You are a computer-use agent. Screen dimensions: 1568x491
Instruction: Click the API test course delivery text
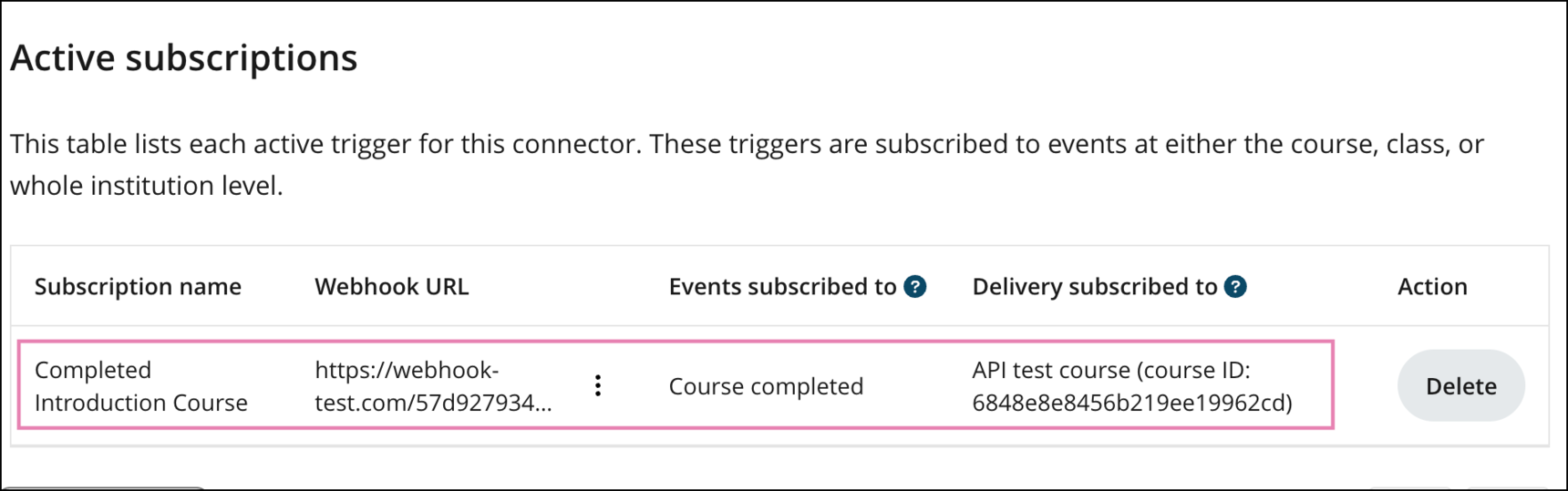1050,371
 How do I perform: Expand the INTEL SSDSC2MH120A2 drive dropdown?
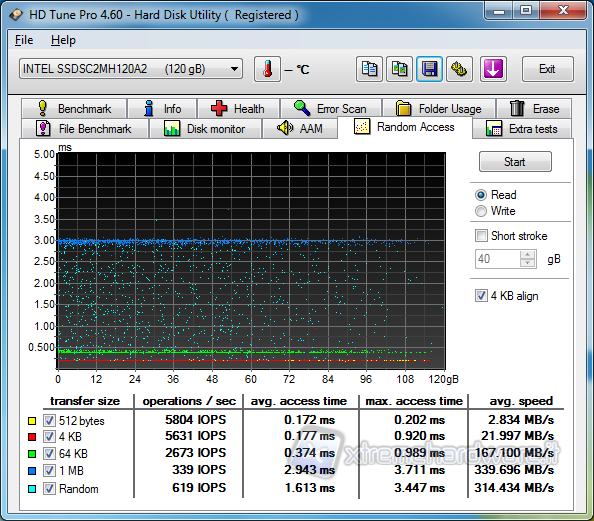click(x=234, y=69)
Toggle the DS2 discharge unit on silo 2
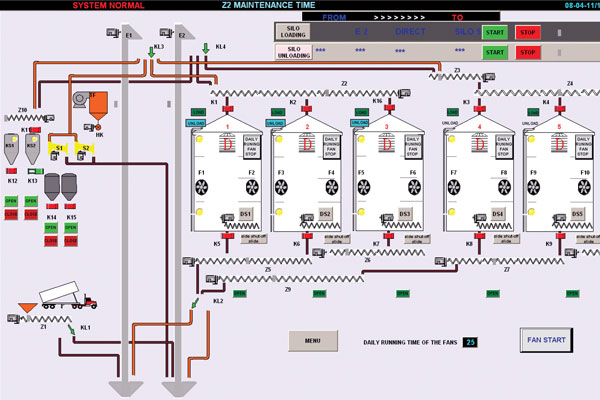 (324, 214)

□ □ □

CHALLENGE
Pick out every line of the records above that contains the word "Screen".

TASK OUTPUT
You are a computer-use agent. Screen dimensions: 1568x491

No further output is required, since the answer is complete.